Team Vitality have an almost entirely new Valorant roster for the 2023 season and are trying to mesh the styles of 2021 world champion Santeri ‘BONECOLD’ Sassi and young head coach Salah ‘Salah’ Barakat.
When BONECOLD joined Vitality in May 2022, he was brought in alongside head coach Tanishq ‘Tanizhq’ Sabharwal, with whom he shared a vision of how to play Valorant at the highest level. A loose style of play, with BONECOLD focusing on calling in the moment and also putting in fragging numbers, brought Vitality a Valorant Regional League title in the French league and a second-place finish in the VRL 2022 playoffs.
With Vitality joining Riot Games’ VCT EMEA league, and Tanizhq leaving in September, the organization went with Salah as the Valorant team’s head coach and gave him the reigns to construct a roster. In the end, Vitality held on to BONECOLD and Jokūbas ‘ceNder’ Labutis and brought in Michał ‘MOLSI’ Łącki, Tomas ‘Destrian’ Linikas and Karel ‘Twisten’ Ašenbrener to complete its 2023 roster.
With the new roster and head coach came different visions of how to play the game, which was something that Salah and BONECOLD had to hash out. They described it less as two people butting heads on how to play the game but more as a conversation on how to work together, coexist, and have a well-organized game plan.
“What Salah brings to the table is a lot more structure, which kind of goes against how I first saw the game,” BONECOLD told Dexerto at Red Bull Home Ground media day. “So right now what I and Salah are doing is mixing up heavy structure into my really explosive calling.”
But, according to Salah, that doesn’t mean the team has one round in which Vitality storms a bomb site and plays off the cuff, and then the next round does a 180o turn and runs a set strategy.
“We realized we should be mixing these things,” Salah told Dexerto at Red Bull Home Ground. “It should be the best of both worlds. It shouldn’t just be, he tries to get his thing somewhere, and I try and get mine somewhere.”
Vitality tried out new roster and philosophy at Red Bull Home Ground
To fine-tune their new approach, Vitality has participated in two offseason tournaments, G-Loot Valorant Clash and Red Bull Home Ground. The latter was played on LAN and was, for some Vitality players, their first taste of competition with a crowd.
Vitality made a deep run at Red Bull Home Ground, where they lost to eventual champions 100 Thieves in the semi-finals. In his first time coaching on stage in front of an audience, Salah said that he liked what he saw and heard from his team.

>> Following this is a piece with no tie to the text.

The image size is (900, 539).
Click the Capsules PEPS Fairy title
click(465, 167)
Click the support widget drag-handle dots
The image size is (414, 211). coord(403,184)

“We feel like a team, we feel like a family. So today we were talking, people were chipping in saying, ‘Remember this, remember this,’ ‘I love you guys,’ and ‘I’m proud of us’, and we just feel like a team right now,” Salah said after Vitality’s match on stage against Team Heretics.
While Vitality haven’t won any offseason tournaments, the team has improved massively since the roster came together, according to Salah. The head coach described him and BONECOLD as two links in a chain.
“We are one,” he told Dexerto.
For BONECOLD, the new-look Vitality is a chance for him to level up his game as a player and to focus more on calling for his team than ever before. He’s relishing the opportunity to return to the top after winning Valorant Champions 2021 with Acend.
“Something that I’ve been heavily focusing on is getting really good at calling,” the Vitality IGL said. “I feel like the way I call and lead is very different than it was in previous teams.” I feel like in this Vitality I am a lot more involved. I don’t think of myself as a player first and then as a leader.
“I have found a really nice mixture of being heavily committed to being in a team together, but at the same time just being like a really good player on top of that. So I feel that going into the next season of VCT, I’m going to be the strongest IGL in Europe.”
Fans will be able to see if BONECOLD can fulfill his promise of becoming the best IGL in Europe at the VCT LOCK//IN tournament, starting in February in Brazil.